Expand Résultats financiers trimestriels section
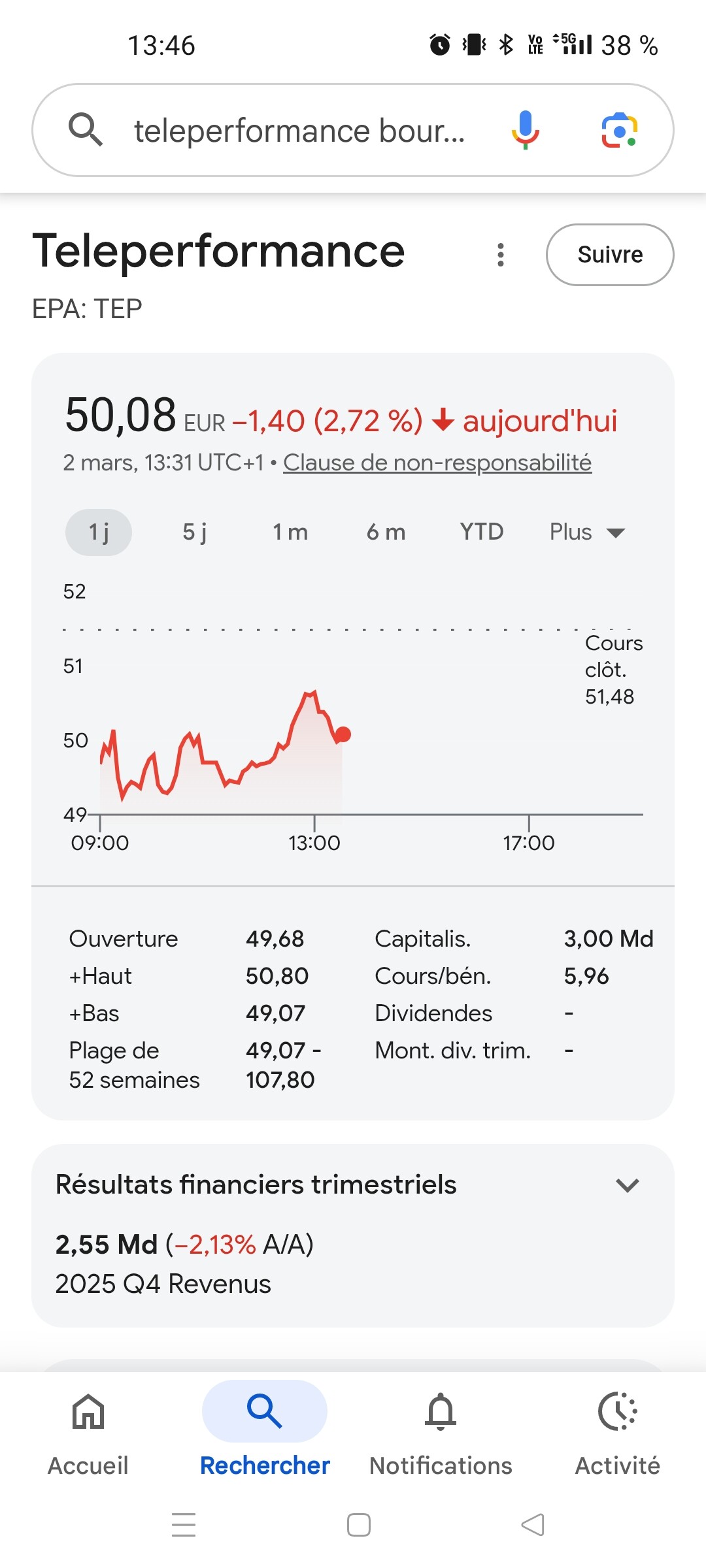Viewport: 706px width, 1568px height. tap(627, 1185)
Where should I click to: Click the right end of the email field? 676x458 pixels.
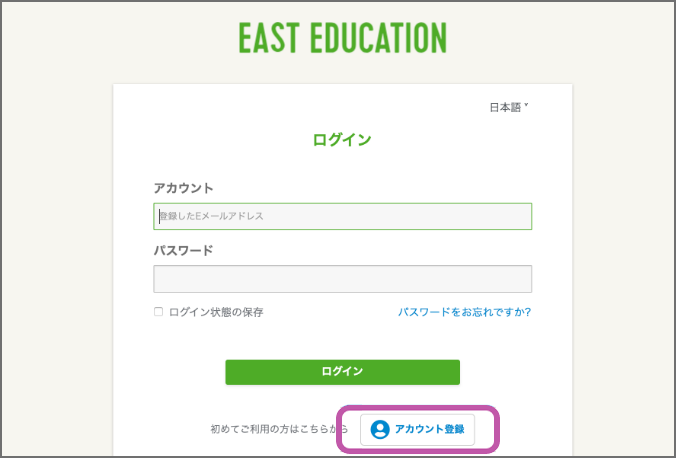[x=522, y=216]
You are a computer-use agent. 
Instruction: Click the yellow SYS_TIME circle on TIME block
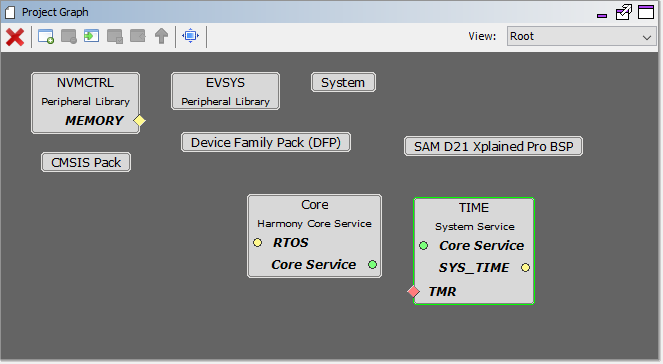pos(526,268)
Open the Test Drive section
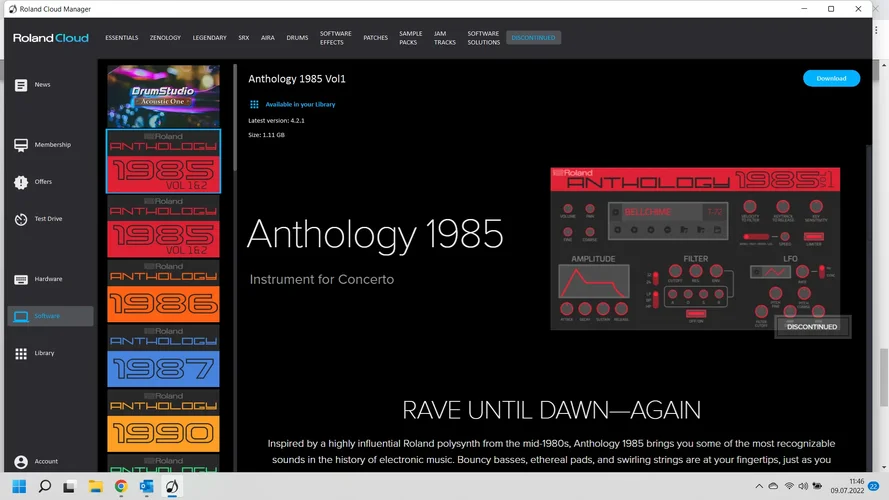This screenshot has width=889, height=500. (x=21, y=219)
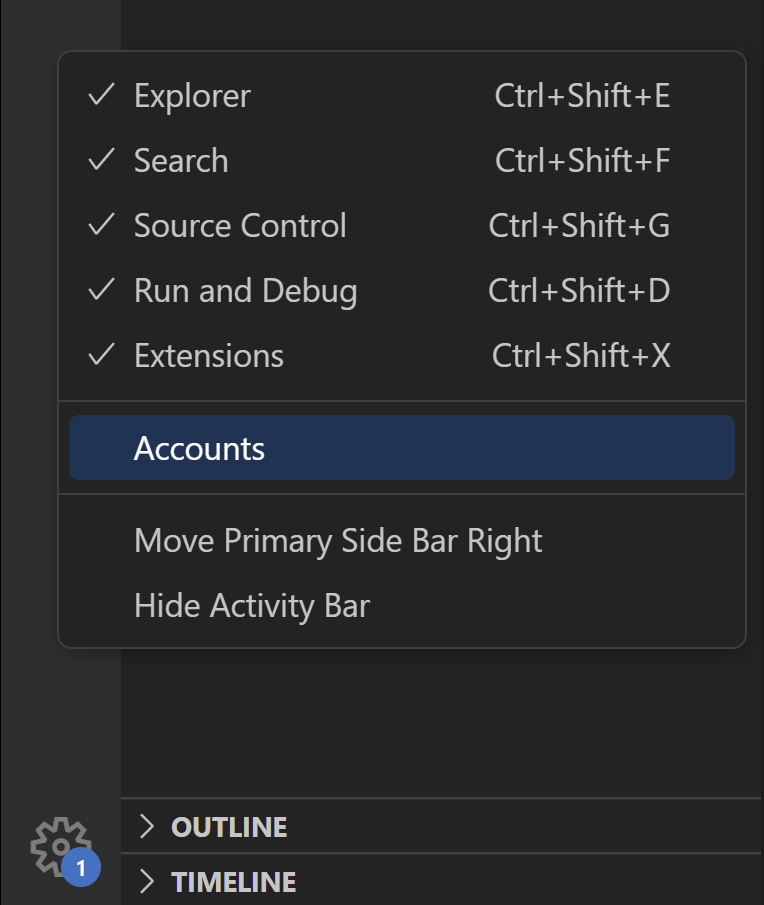Choose Move Primary Side Bar Right

[x=337, y=540]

□ □ □ □ □

● **WHAT IS REQUIRED**
Could you copy, exactly and with no pictures, each line from the first one above to the line holding "You are a computer-use agent."?

● **RESPONSE BOX**
Expand Résultats financiers trimestriels section
Viewport: 706px width, 1568px height. tap(627, 1185)
Where should I click to: Click the right end of the email field? 676x458 pixels.
[x=522, y=216]
You are a computer-use agent. 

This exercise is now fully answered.